We prove that a regular ordered semigroup S is left simple if and only if every intuitionistic fuzzy left ideal of S is a constant function. We also show that an ordered semigroup S is left (resp. right) regular if and only if for every intuitionistic fuzzy left(resp. right) ideal A = <$\mu_A$, $\gamma_A$> of S we have $\mu_A(a)\;=\;\mu_A(a^2)$, $\gamma_A(a)\;=\;\gamma_A(a^2)$ for every $a\;{\in}\;S$. Further, we characterize some semilattices of ordered semigroups in terms of intuitionistic fuzzy left(resp. right) ideals.

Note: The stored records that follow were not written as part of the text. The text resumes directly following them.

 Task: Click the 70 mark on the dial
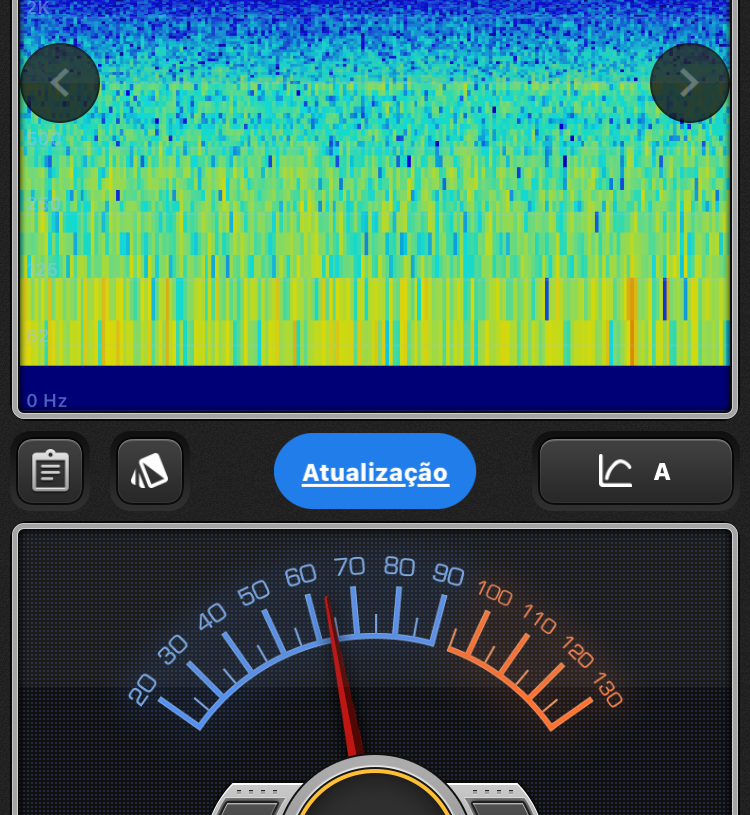click(x=349, y=567)
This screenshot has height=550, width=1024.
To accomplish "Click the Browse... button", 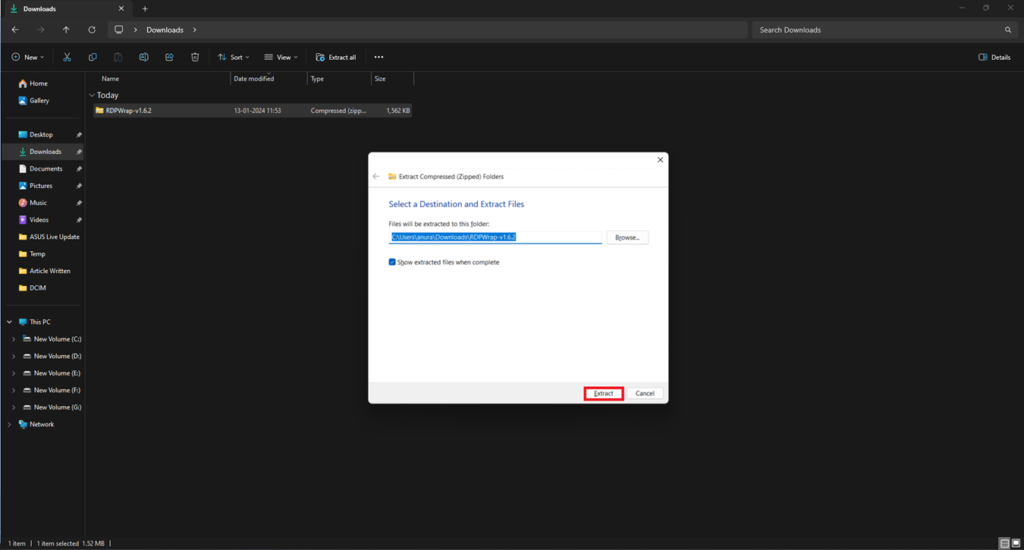I will tap(628, 238).
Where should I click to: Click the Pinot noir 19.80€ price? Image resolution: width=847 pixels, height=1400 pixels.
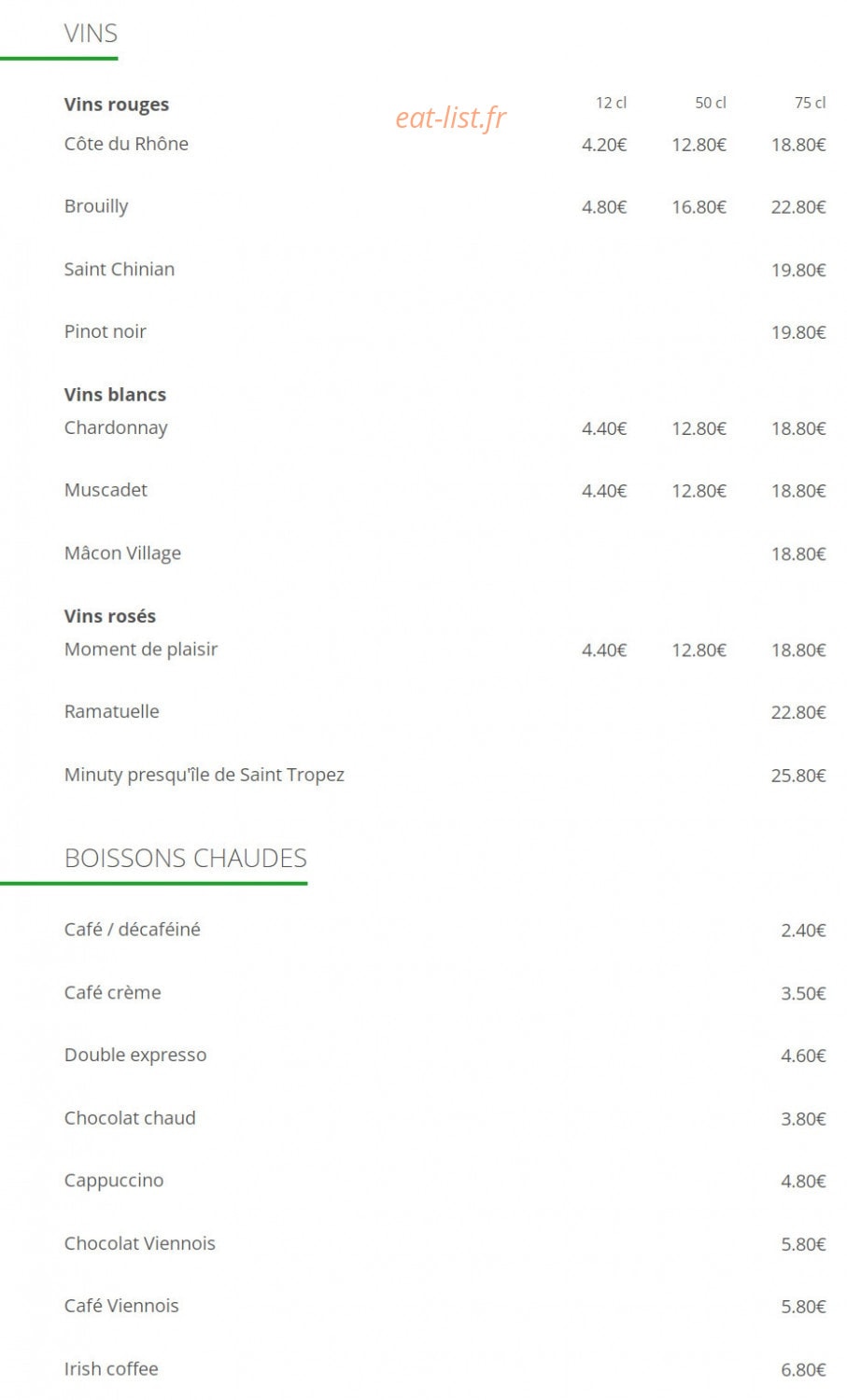point(798,332)
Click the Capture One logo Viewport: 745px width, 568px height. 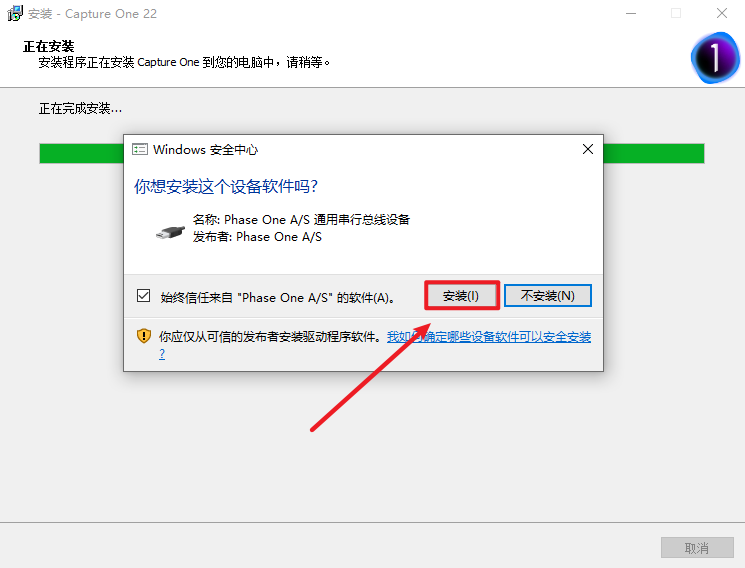coord(714,57)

In this respect, we prove that an ordered semigroup S is a semilattice of left (resp. right) simple semigroups if and only if for every intuitionistic fuzzy left (resp. right) ideal A = <$\mu_A$, $\gamma_A$> of S we have $\mu_A(a)\;=\;\mu_A(a^2)$, $\gamma_A(a)\;=\;\gamma_A(a^2)$ and $\mu_A(ab)\;=\;\mu_A(ba)$, $\gamma_A(ab)\;=\;\gamma_A(ba)$ for all a, $b\;{\in}\;S$.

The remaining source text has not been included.